## Passage shown
━━━━━━━━━━━━━━━━━━━━
1. Should I avoid all “rich” foods?
No. Patients often ask me about desserts, as well as entrees with rich sauces. It’s a common myth that these foods cause gout. When eaten in moderation, desserts and other rich foods do not affect gout flare-ups. But moderation is the key word. Rich foods may not cause flare-ups directly, but they can cause weight gain. And obesity is a major risk factor for gout attacks.
“At some point, the misconception spread that people with gout should avoid dairy. But, in fact, certain dairy products — especially milk — can help you remove uric acid from your body.”
Scott Burg, DO
Department of Rheumatologic and Immunologic Disease
2. Is high fructose corn syrup a problem?
Yes, absolutely. High-fructose corn syrup is a known factor for gout flare-ups because it raises uric acid levels in your body. It’s also used in far more pre-packaged and processed foods than you might think. When you’re grocery shopping, always check nutrition labels. If corn syrup is an ingredient in a product, don’t buy it.
3. Do acidic foods lead to high uric acid?
No. Acidic foods such as tomatoes, citrus and other fruits, beans and dairy products do not necessarily lead to higher uric acid levels. People often assume they do simply because of the word “acid,” but acidic foods and uric acid are not one and the same.
4. Do I need to stop eating meat if I have gout?
No, but practice moderation. Avoid organ meats such as liver because they have higher levels of purines, which can cause flare-ups. Moderate intake of lean meats such as chicken and turkey should not affect your condition. Seafood such as shrimp and lobster tends to be higher in purines, though, so don’t make it a regular part of your diet.
━━━━━━━━━━━━━━━━━━━━
## Data for analysis
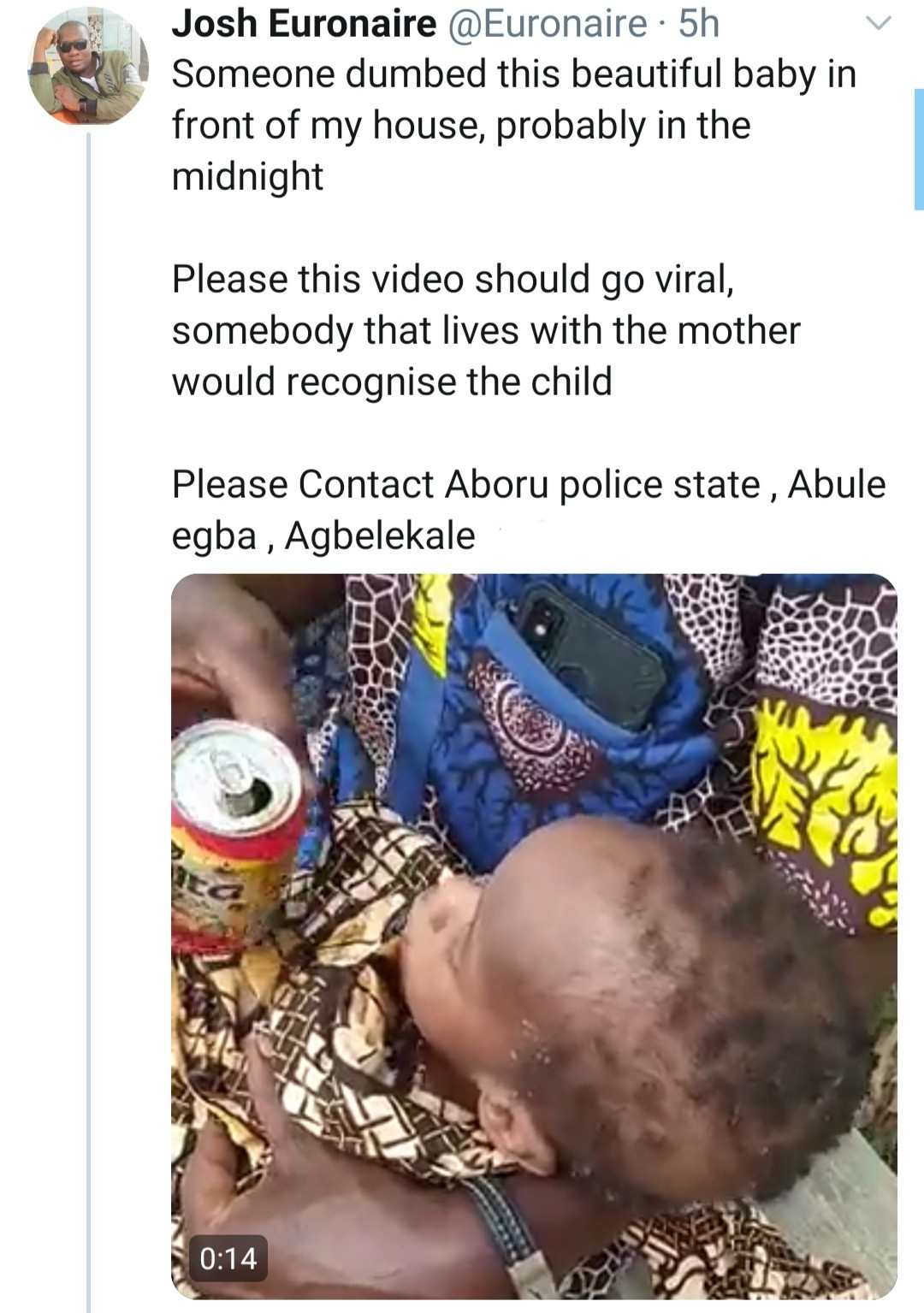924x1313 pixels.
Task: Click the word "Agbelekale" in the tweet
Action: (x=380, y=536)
━━━━━━━━━━━━━━━━━━━━
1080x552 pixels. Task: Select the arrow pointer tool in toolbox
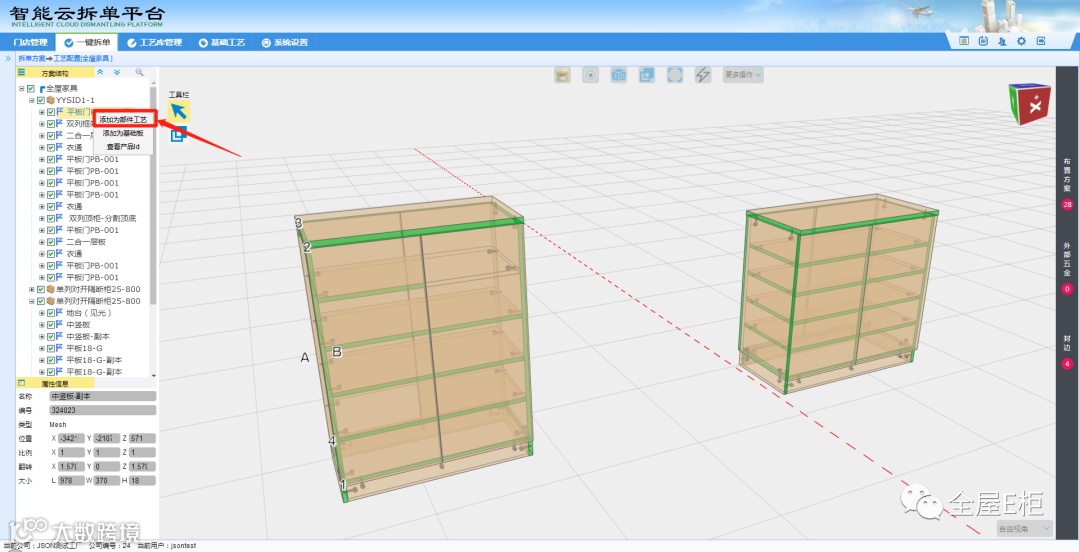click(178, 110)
━━━━━━━━━━━━━━━━━━━━
## What to do
List every acidic food that the gout Q&A names in its answer to "Do acidic foods lead to high uric acid?" The data play no part in this work.

## Response
- tomatoes
- citrus and other fruits
- beans
- dairy products